I’m sure most of us have experienced short term or acute stress because of a situation or incident. I was driving my truck through a green light and turning onto the south bound lane a few weeks ago when a car in another turn lane started to drive right at me. I had the green light and he had the red light. Yet he kept on driving. Maybe he wasn’t paying attention and was distracted? Maybe he assumed he could go because he wasn’t thinking correctly? Or maybe he just didn’t care about the rules of the road and only cared about himself and his schedule?
Whatever the case, he stressed me out enough for me to speed up to avoid being t-boned on the side of my truck by his car coming at me. My heart rate increased, blood pressure increased, my body surged with the fight or flight and stress hormones (epinephrine, norepinephrine and cortisol), and my muscles became tense. Usually I enjoy these body functions because I willingly create them during planned exercise and sport activities. But not this time. It was a noticeable difference and a feeling I didn’t like.

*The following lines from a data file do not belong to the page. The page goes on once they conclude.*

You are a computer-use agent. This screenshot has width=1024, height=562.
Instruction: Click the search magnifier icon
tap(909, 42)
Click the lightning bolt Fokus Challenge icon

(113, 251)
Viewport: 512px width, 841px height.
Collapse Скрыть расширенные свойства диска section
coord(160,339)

Fortunately, this stress response saved me from having an accident and I drove on after the event instead of creating more stress by confronting the idiot driver. Let it go, right? Not worth it. I can’t imagine dealing with that kind of stress throughout the day most days of the week. A lot of people do experience this kind of chronic stress in their lives. Chronic stress can lead to poor health. Here’s a few negative health results from chronic stress, according to the American Council on Exercise (ACE).
High stress levels and weight gain. Certain stress hormones can increase hunger. Cortisol hormone can stay elevated when the stress event is over and you’re trying to recover. This hormone increases hunger and a motivation to eat to replenish the calories used during the stress event.

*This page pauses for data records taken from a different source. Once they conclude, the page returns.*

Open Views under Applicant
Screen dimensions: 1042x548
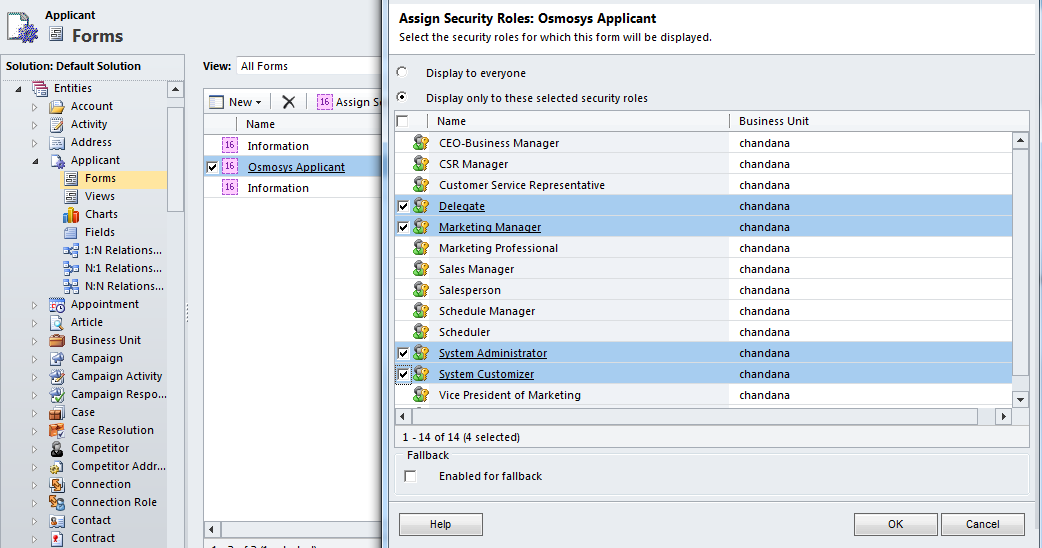[99, 196]
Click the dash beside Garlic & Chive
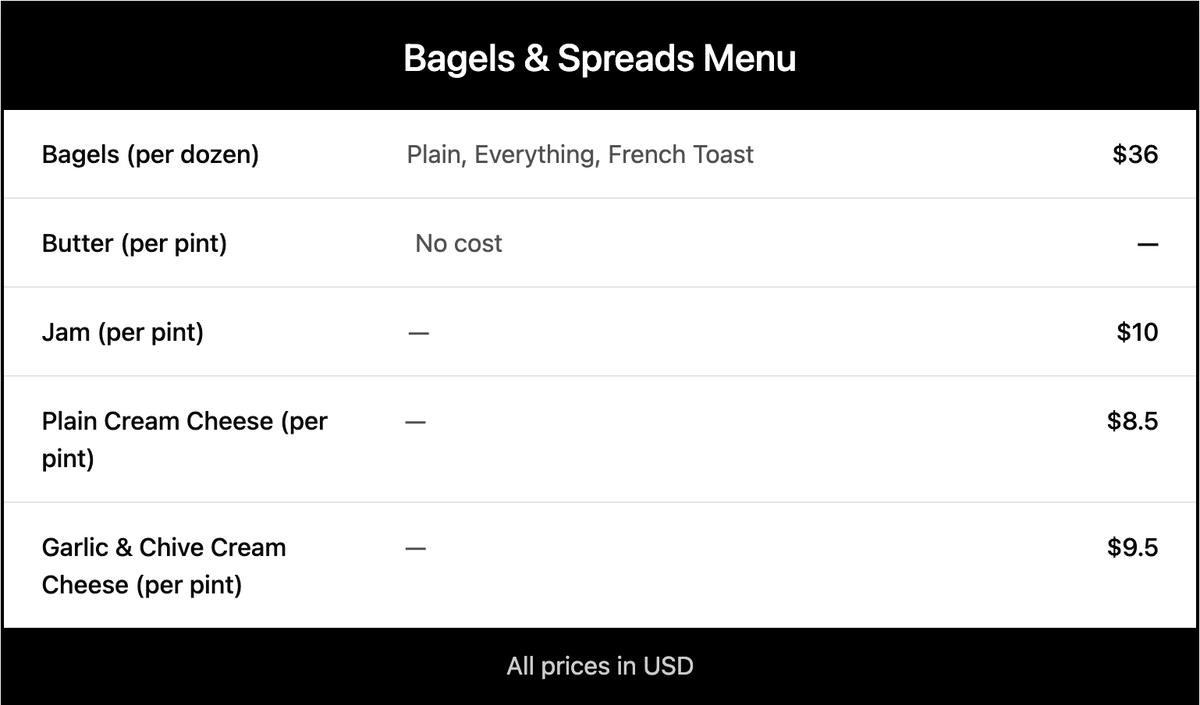This screenshot has height=705, width=1200. (x=415, y=548)
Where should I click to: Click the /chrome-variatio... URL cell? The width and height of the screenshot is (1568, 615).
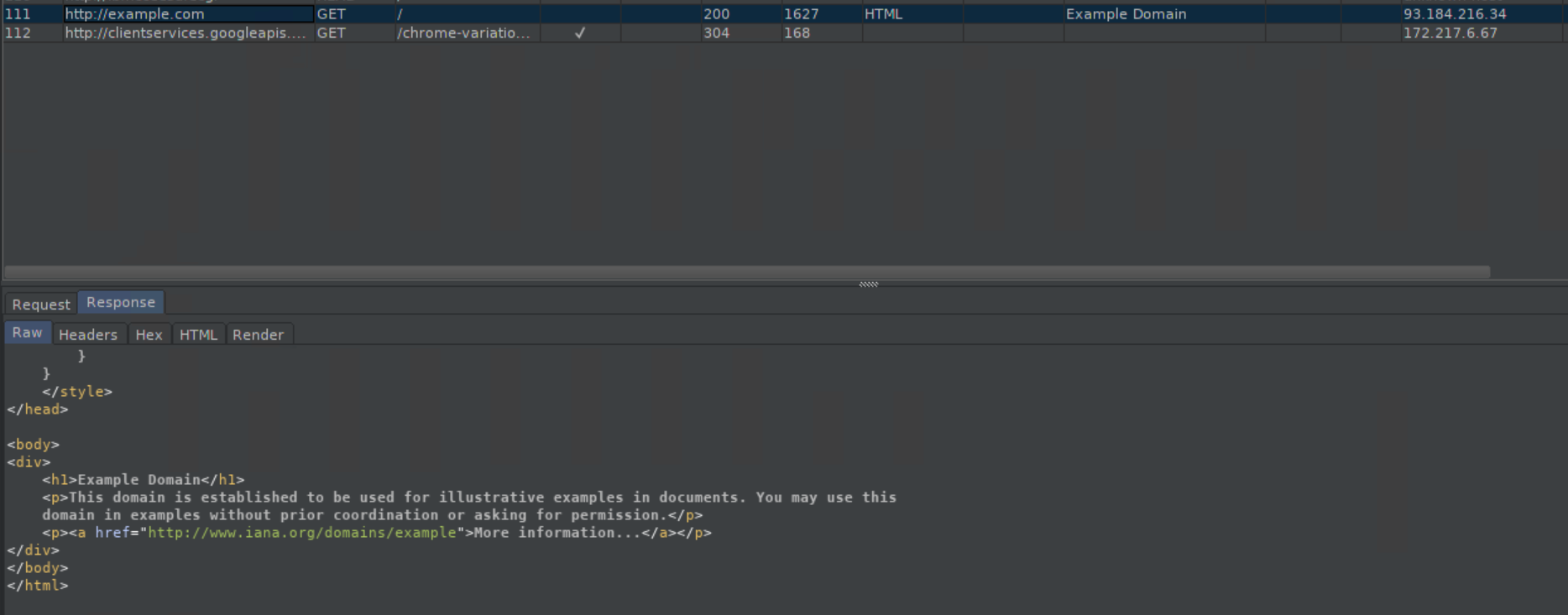(463, 33)
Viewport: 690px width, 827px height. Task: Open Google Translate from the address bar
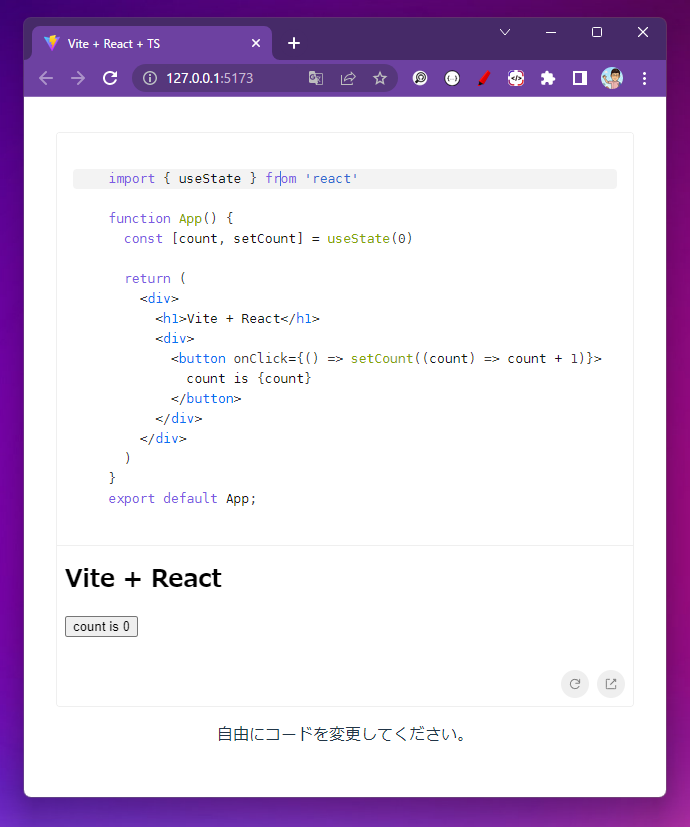tap(316, 77)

High stress and digestive issues. In a stress event, energy is diverted away from the digestive functions to other parts of the body like the muscles to avoid the stress event. Staying continually stressed can weaken the digestive functions.
High stress and disease. Research has shown that stress is a common risk factor in 75-90% of diseases, such as diabetes, liver disease, cancer, Alzheimer’s and cardiovascular disease (Liu, Wang and Jiang, 2017).

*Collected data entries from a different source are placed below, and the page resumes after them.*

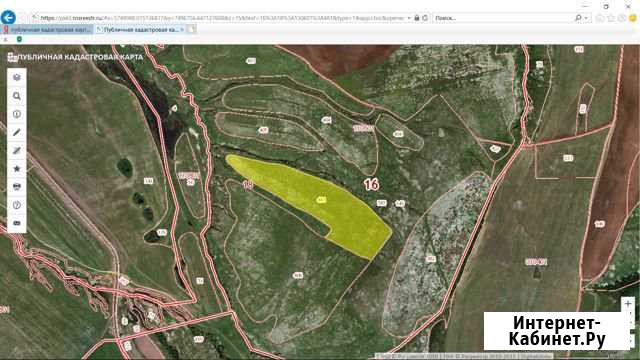Close the active browser tab

(182, 30)
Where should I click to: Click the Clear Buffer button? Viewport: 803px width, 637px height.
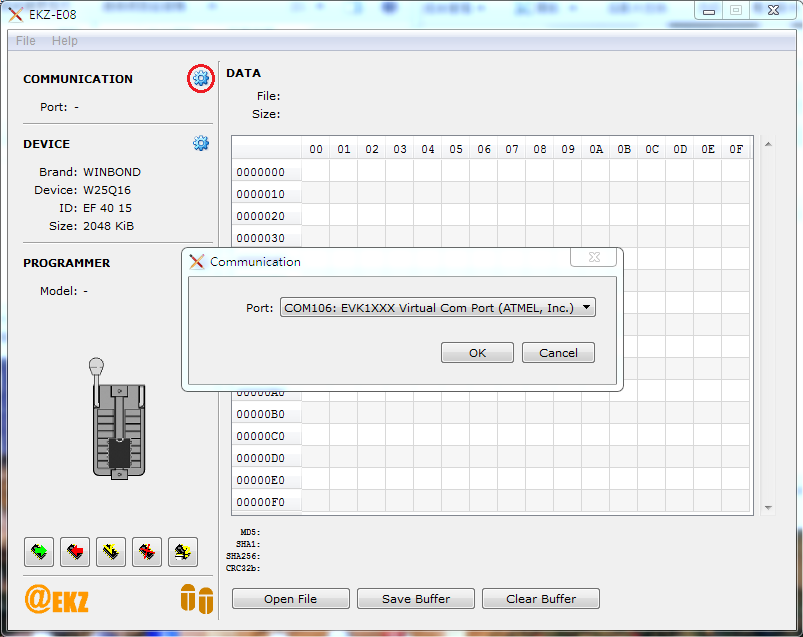tap(540, 599)
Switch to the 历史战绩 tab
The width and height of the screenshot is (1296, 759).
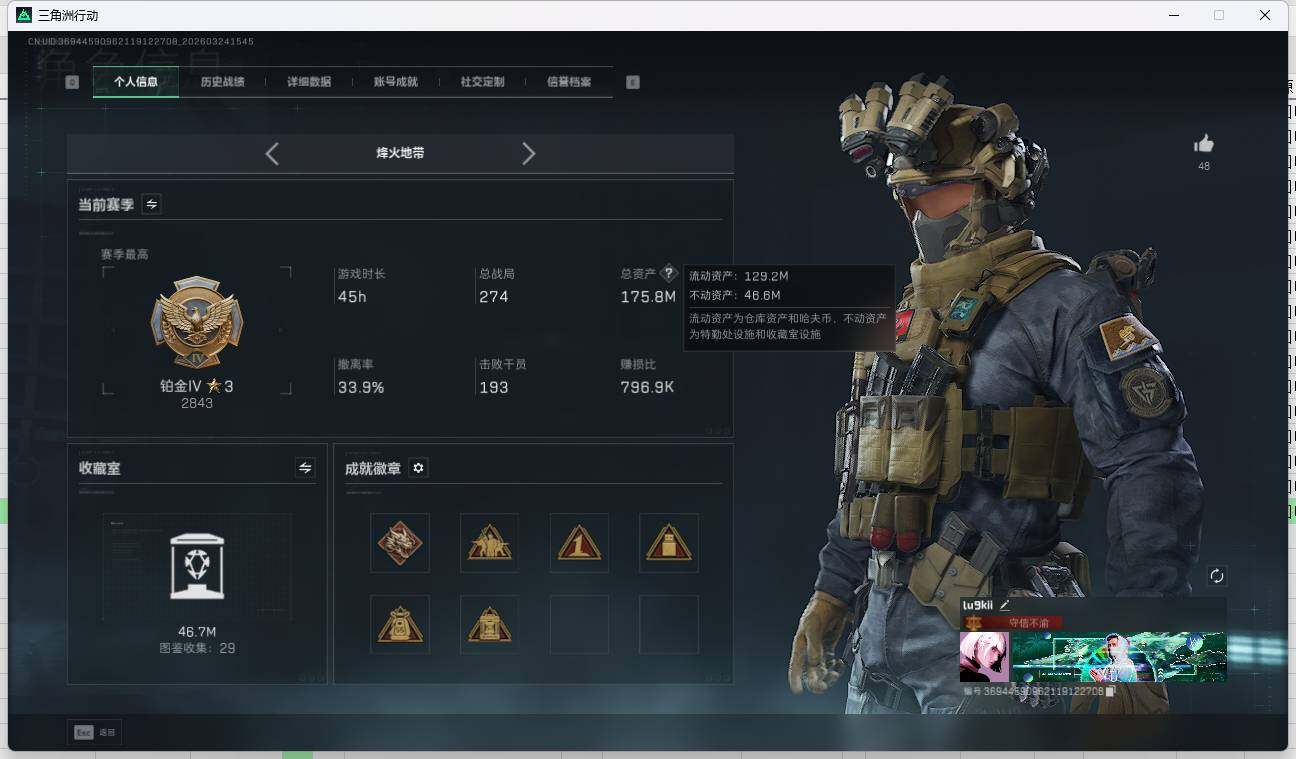222,82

There’s a positive to this topic of stress. The way we perceive the stress event has a significant impact on how it affects us. Viewing the stress event as a challenge versus a threat can provide better physical and psychological results such as a boost in cognition, motivation, memory, creativity and perseverance.
We all deal with daily stress. Learn how to positively manage your stress event. Here’s to your great health.
Jonathan Souder is the Fitness Director at Manor House, an Acts Retirement-Life Community in Seaford, Delaware. This column appeared in the June 6, 2019 edition of the Seaford Star.